Your job is to report every line of the entries that has "computer".
START Extracted data
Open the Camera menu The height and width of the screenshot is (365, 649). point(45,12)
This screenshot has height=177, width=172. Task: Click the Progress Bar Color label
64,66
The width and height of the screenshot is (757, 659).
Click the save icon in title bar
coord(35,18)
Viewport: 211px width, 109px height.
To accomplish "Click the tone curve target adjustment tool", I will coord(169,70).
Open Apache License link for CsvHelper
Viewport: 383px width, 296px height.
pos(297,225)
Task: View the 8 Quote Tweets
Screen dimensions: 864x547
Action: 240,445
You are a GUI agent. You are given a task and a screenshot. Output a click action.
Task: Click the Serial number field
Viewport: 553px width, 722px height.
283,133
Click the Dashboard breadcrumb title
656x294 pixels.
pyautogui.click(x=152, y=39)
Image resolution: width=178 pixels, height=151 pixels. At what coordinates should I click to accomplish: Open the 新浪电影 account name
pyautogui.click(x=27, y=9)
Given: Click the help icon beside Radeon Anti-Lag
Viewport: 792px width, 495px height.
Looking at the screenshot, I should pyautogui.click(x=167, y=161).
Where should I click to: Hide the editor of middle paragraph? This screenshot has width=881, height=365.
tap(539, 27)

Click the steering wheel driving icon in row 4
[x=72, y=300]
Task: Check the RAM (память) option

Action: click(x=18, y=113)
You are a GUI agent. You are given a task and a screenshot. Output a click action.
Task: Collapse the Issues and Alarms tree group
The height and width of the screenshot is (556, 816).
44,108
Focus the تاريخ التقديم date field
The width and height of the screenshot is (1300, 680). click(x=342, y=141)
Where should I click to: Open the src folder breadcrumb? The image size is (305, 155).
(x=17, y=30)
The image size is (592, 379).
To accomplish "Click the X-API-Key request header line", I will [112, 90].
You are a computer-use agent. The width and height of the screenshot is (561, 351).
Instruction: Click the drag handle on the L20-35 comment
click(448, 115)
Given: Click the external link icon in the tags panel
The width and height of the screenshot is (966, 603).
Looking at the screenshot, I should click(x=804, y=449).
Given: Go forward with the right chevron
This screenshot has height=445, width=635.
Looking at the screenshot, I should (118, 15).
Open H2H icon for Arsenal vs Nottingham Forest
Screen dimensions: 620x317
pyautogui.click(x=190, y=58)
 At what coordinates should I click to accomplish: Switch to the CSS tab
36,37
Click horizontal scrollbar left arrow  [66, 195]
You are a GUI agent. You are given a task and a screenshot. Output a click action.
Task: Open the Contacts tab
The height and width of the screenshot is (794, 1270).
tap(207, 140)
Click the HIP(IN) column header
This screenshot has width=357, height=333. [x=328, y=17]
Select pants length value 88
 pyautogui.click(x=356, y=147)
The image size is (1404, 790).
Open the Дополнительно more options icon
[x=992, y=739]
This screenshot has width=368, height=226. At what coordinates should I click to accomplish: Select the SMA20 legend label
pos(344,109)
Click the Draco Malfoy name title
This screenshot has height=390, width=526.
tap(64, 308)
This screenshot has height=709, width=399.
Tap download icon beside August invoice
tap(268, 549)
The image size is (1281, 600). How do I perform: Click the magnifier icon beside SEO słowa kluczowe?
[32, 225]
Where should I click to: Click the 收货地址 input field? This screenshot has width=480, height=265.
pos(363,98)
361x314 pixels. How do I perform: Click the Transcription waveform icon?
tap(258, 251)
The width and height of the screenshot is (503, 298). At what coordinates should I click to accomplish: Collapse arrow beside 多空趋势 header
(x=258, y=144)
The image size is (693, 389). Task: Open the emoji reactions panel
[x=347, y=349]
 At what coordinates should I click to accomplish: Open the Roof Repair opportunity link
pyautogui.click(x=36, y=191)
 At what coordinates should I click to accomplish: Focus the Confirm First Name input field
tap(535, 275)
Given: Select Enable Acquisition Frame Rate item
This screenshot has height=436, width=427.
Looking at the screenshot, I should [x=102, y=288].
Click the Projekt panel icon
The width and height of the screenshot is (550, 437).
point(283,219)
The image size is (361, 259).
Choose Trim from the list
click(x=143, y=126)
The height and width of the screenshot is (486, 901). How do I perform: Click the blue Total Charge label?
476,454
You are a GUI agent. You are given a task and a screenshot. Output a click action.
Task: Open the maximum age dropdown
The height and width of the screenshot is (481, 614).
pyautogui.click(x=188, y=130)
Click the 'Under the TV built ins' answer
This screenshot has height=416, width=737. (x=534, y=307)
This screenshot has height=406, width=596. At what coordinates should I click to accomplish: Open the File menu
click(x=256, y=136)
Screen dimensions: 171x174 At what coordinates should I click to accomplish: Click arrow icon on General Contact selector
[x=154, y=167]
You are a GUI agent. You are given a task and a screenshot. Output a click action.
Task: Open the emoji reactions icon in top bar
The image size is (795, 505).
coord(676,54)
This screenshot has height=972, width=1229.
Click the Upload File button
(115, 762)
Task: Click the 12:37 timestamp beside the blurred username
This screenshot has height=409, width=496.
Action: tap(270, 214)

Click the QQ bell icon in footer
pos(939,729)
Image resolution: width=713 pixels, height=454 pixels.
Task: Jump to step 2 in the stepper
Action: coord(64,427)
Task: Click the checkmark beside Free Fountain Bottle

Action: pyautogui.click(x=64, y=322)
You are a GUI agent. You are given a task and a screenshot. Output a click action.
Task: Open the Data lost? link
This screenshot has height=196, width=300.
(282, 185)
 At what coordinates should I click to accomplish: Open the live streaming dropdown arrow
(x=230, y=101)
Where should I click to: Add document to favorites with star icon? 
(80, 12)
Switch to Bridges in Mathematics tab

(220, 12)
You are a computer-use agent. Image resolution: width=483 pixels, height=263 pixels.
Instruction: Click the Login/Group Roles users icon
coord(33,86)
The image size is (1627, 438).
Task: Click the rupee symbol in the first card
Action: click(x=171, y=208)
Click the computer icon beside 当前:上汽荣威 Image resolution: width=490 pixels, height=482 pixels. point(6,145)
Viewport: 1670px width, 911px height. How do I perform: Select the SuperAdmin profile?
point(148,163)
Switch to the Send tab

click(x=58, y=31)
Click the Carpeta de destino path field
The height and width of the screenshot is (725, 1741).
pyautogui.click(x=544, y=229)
END Extracted data
(Worked solution):
You are a computer-use agent. The width and height of the screenshot is (561, 351).
You are a computer-use agent. Image resolution: width=483 pixels, height=263 pixels.
Click the computer icon beside 当前:上汽荣威 Image resolution: width=490 pixels, height=482 pixels. point(6,145)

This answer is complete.